Source data:

— start —

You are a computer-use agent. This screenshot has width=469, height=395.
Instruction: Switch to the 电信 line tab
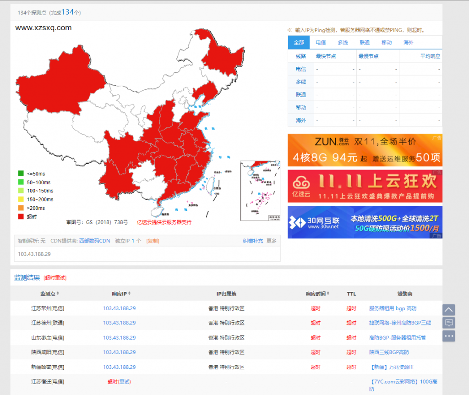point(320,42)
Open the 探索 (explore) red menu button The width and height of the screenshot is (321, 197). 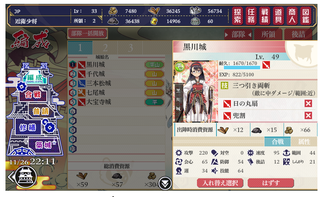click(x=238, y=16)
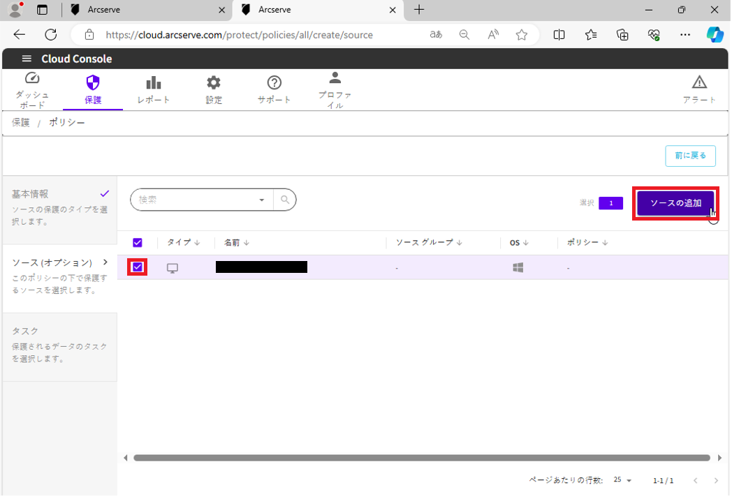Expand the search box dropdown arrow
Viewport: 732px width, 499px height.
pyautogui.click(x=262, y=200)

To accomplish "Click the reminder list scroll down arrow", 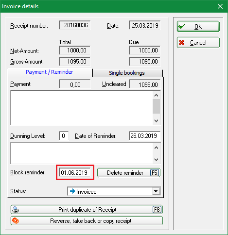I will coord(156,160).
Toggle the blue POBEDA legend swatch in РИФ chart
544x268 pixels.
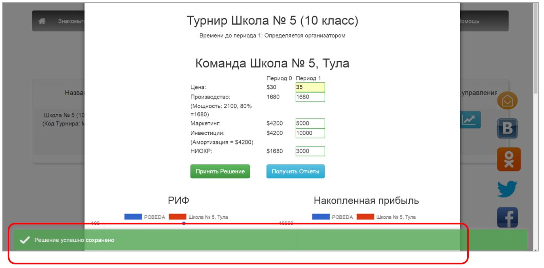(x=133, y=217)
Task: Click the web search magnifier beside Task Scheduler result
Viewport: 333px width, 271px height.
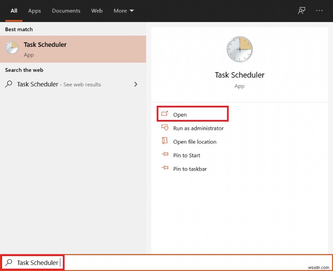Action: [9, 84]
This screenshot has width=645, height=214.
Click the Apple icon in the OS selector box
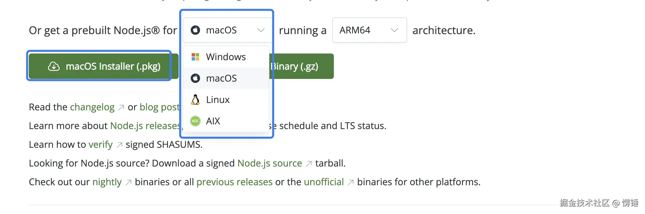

— end —

# Problem to solve
Retype the lines of the material from the one containing "Toggle the blue" through the end, leaving the pictures out of your answer.

# Output for this exercise
Toggle the blue POBEDA legend swatch in РИФ chart
544x268 pixels.
(x=133, y=217)
Task: Click the web search magnifier beside Task Scheduler result
Viewport: 333px width, 271px height.
Action: [9, 84]
This screenshot has width=645, height=214.
Click the Apple icon in the OS selector box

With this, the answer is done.